▶ Stored items:
--- START ---
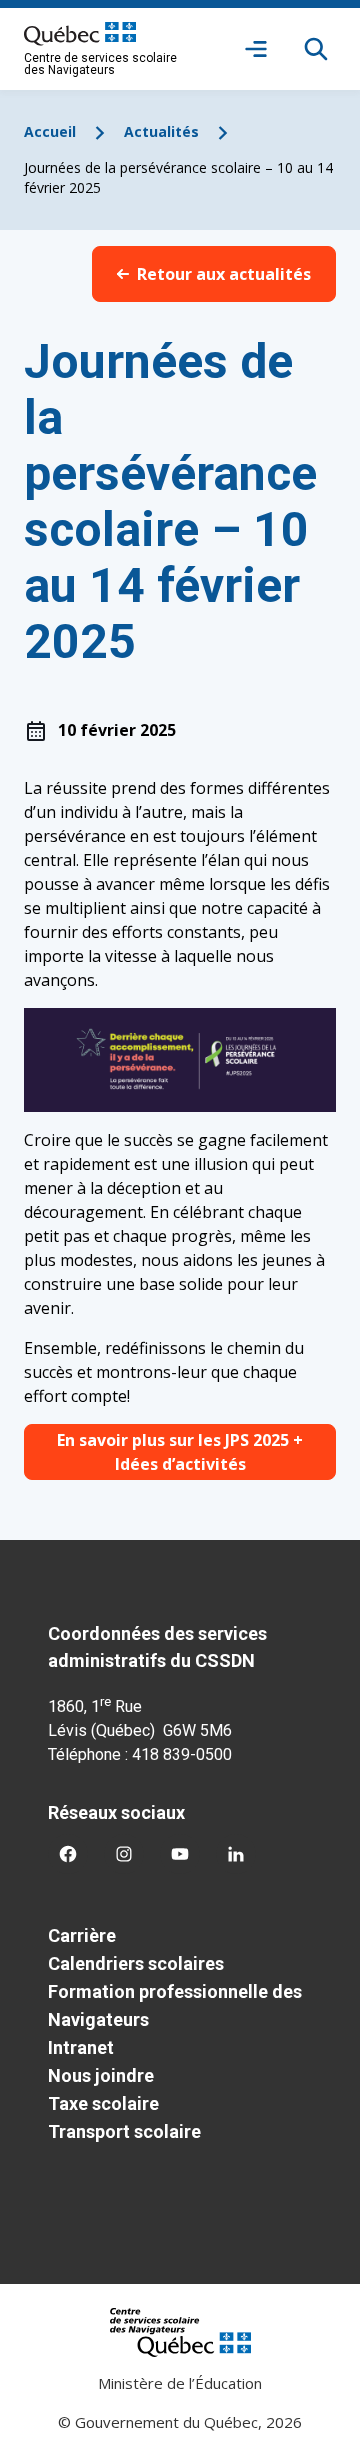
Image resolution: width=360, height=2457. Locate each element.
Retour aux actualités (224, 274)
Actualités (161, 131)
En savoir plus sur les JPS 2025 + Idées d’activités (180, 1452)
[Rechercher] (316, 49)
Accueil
--- END ---
▶ What to do:
The answer is to be the lines from the one holding "En savoir plus" through the end of the data above, transcribed character for character, both ends included.

▶ Completed task:
En savoir plus sur les JPS 2025 + Idées d’activités (180, 1452)
[Rechercher] (316, 49)
Accueil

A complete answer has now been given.